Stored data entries
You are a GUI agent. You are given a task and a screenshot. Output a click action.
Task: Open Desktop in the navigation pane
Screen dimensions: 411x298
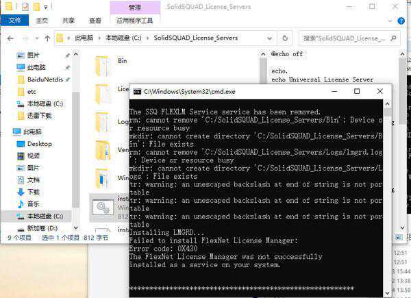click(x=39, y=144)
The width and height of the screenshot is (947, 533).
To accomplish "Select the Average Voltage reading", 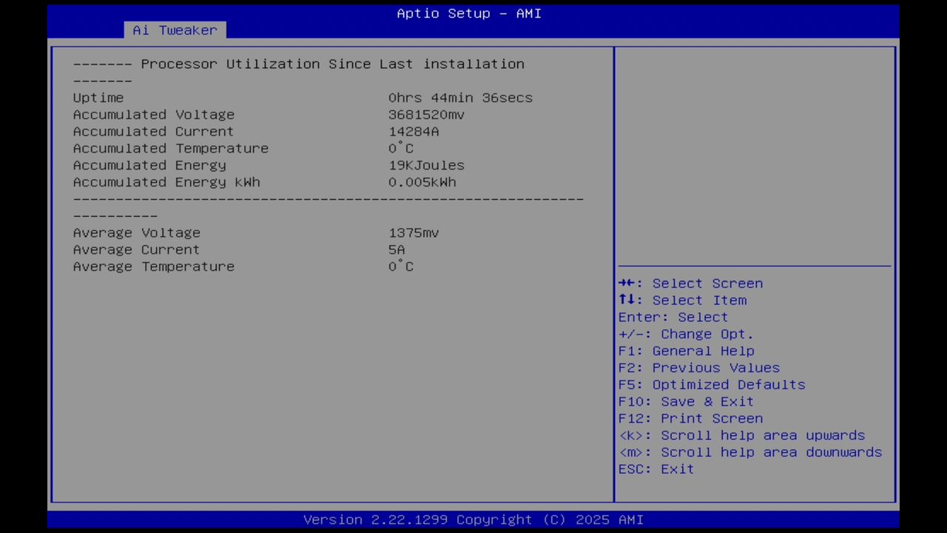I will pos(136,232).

---

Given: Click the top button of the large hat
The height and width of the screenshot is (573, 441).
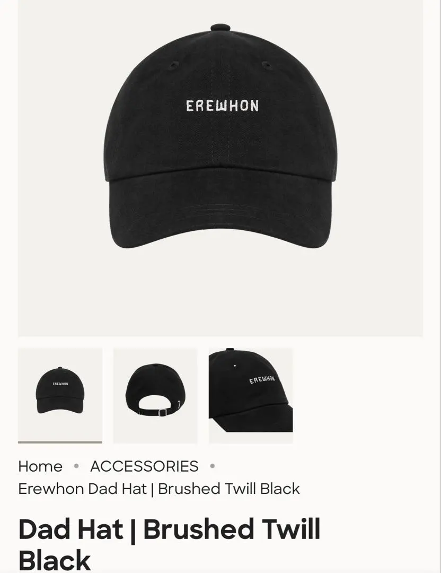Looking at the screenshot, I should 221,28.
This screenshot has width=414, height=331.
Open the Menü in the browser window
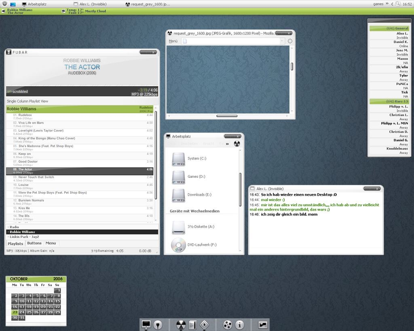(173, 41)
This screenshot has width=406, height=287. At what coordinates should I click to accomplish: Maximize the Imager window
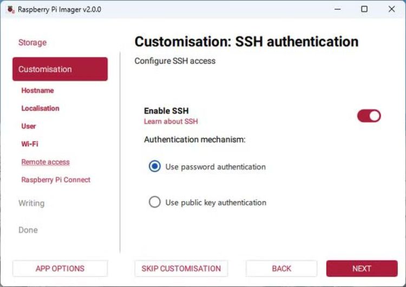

WHAT THIS TASK INVOLVES.
Look above for the line with "You are a GUI" and the line with "The width and"; set down those two lines and all lines between them exactly, without pictures and without anything else.

COMPLETED EXERCISE.
You are a GUI agent. You are given a task and a screenshot. Output a click action.
Task: Open Desktop in the navigation pane
Screen dimensions: 411x298
click(x=39, y=144)
The width and height of the screenshot is (947, 533).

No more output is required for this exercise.